While the animals sleep, Ptalmus S. attempts to stream the conscience by way of unconscious manipulation. He robes himself in ivory cotton and coverings of cerulean blue and blood red silks. With painted face and a crown of yucca leaves radiating from his head, he speaks through a voice modulator, deepening his voice lower. He tweaks the reverb to “auditorium” and says only this, “A man stands on the ground with full confidence. Now on a sturdy ledge forty feet above the earth – how he trembles in self doubt with a change of perspective.”
The animals slumber.
Ptalmus S. rigs some strands of wire through the pinata pulleys attached to the house and roof and ties off the loose ends to a counter weight of cinder blocks. In skins of jackrabbit and syrupy paint all over his body, he floats himself outside the bedroom window of the animals. He says in a raspy songy voice, “He who survives unnoticed long after death, without a body, will be the perversion of many who require gifts of money for guilt and pleasure.”

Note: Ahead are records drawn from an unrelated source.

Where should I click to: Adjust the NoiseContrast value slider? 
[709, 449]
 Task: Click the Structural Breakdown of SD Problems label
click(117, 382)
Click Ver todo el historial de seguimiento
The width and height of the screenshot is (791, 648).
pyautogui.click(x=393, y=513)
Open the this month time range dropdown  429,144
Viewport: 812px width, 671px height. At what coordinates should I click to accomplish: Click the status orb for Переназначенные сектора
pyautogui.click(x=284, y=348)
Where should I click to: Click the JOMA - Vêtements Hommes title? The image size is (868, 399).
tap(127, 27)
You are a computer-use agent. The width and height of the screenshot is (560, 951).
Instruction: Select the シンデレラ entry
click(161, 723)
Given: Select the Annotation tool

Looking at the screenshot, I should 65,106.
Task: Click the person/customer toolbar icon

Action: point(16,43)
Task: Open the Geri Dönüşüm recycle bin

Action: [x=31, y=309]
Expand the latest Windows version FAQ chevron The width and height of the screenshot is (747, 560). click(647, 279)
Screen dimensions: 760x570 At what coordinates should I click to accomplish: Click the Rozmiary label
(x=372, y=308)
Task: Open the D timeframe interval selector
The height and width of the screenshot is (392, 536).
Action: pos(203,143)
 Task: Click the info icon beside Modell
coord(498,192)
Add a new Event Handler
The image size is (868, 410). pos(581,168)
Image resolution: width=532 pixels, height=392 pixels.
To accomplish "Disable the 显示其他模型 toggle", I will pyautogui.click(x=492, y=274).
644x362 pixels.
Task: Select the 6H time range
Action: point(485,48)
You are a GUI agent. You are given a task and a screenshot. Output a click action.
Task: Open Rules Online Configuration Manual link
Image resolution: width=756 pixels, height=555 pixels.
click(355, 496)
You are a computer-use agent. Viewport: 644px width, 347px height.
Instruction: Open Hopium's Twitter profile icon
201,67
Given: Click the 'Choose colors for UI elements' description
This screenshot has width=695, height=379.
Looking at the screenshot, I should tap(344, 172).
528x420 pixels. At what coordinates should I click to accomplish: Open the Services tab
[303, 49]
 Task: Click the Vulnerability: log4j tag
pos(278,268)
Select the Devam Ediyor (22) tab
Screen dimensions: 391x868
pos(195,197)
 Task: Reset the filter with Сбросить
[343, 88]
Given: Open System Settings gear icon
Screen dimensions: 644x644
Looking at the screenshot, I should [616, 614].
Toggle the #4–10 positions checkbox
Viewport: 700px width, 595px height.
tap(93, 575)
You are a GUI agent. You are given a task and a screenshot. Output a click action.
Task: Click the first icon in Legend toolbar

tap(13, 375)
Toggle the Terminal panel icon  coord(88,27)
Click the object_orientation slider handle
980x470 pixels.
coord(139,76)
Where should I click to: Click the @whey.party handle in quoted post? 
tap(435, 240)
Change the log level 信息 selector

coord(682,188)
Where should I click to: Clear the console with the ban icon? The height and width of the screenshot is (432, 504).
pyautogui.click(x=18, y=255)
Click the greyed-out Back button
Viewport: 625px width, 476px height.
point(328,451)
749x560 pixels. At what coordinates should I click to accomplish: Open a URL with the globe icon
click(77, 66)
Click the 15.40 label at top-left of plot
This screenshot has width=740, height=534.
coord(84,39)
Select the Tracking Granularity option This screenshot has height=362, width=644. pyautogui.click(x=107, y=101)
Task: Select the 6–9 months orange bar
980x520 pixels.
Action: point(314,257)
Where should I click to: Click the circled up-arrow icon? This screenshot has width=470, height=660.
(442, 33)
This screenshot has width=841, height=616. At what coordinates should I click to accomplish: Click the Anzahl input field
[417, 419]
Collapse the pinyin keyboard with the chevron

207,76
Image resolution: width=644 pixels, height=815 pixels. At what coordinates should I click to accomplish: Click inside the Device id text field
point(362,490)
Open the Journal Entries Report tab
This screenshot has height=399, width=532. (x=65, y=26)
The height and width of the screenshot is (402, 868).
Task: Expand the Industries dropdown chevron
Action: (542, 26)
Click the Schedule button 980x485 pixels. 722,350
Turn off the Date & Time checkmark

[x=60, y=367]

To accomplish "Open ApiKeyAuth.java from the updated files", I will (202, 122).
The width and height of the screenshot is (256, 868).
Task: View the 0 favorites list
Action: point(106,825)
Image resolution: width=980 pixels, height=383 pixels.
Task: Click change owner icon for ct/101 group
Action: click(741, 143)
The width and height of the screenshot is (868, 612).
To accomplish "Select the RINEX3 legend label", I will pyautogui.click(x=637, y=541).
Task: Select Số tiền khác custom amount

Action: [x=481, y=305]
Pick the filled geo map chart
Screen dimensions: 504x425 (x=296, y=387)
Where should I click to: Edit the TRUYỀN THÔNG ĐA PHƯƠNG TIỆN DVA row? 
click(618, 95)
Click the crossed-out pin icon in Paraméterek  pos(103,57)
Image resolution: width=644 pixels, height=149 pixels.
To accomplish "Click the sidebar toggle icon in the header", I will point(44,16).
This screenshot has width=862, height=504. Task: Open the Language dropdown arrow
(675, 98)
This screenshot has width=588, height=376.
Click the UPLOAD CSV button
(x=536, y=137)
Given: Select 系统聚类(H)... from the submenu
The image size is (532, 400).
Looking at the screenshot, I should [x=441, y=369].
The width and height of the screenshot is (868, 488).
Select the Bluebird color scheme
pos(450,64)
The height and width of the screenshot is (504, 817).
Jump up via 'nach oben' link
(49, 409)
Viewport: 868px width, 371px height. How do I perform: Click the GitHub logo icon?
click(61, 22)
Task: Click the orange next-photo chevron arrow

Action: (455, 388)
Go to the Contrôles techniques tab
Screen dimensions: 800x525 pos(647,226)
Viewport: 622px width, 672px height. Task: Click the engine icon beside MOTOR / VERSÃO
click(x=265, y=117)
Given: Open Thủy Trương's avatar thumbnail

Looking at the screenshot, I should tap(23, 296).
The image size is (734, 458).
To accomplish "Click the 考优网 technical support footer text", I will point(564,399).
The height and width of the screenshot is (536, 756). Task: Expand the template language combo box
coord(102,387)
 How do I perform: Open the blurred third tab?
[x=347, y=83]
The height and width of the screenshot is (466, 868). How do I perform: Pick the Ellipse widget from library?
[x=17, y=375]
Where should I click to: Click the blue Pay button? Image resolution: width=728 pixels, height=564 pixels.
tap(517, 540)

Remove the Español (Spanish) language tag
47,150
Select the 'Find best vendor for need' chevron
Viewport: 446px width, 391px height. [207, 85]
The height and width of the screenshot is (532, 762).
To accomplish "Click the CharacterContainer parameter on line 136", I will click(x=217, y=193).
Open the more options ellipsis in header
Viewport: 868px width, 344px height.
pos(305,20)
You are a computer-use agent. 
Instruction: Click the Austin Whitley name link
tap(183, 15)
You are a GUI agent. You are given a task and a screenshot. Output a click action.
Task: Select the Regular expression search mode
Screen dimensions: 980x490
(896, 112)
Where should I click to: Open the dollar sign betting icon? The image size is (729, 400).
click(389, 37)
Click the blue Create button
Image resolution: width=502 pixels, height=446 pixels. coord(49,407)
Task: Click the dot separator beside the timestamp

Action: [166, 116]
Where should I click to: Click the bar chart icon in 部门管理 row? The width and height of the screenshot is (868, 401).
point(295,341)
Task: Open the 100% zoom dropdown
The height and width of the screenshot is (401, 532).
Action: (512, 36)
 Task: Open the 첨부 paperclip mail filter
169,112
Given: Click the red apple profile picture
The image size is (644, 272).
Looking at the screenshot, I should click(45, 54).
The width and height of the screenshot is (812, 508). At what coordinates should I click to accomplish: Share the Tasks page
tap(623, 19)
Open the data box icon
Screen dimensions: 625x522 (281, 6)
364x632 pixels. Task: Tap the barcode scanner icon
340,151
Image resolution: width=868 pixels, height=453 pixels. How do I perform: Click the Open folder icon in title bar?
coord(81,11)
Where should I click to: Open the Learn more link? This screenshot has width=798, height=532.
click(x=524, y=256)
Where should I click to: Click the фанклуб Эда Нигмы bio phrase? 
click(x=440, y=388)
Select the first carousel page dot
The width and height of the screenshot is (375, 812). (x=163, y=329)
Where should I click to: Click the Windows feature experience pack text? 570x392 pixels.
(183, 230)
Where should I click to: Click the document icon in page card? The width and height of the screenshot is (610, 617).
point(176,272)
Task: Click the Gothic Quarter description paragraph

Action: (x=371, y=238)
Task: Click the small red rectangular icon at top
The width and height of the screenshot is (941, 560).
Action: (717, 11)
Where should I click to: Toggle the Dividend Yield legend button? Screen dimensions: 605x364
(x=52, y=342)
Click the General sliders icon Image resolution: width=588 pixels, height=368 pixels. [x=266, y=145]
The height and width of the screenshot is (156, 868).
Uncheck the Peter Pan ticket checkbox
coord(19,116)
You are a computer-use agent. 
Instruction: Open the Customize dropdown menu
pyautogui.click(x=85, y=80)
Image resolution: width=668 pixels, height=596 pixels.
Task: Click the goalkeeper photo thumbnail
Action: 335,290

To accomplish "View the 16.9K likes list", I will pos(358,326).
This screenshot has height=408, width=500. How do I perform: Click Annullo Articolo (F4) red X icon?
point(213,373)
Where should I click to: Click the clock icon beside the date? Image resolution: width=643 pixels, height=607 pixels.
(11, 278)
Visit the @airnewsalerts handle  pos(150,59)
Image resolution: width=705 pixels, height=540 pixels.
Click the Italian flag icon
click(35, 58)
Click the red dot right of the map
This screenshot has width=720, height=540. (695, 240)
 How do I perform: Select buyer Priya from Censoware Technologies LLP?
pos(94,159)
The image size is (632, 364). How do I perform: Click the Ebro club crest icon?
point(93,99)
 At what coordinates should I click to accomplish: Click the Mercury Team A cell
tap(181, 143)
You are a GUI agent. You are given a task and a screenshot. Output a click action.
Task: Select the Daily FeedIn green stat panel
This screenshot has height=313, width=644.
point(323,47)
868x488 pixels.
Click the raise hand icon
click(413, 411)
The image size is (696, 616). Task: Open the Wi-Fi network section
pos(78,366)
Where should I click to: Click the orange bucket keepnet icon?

The winds swing him into a tangled mess.
Ptalmus S. has shaved every hair from his body and prepares a paint of honey and steak blood. He smears it on his body and wraps thorny roses round his skull. He girds his loins with scraps of barbed and chicken wire, thick and painful. He finds the animals on the playground in the bright of the day to tell them in a frail falsetto, “Know that every person knows at least One who has or will be taken by beasts. The deathless rapist is near! The sharp tongue will stab at the willing partner. I tell you, devour the men because they think themselves god. Chop off their tongues. Throw their loose parts out for the stray dogs to eat. You are women with powerful brains. Like the stars!
There a dirt devil swirled him up and he disappeared.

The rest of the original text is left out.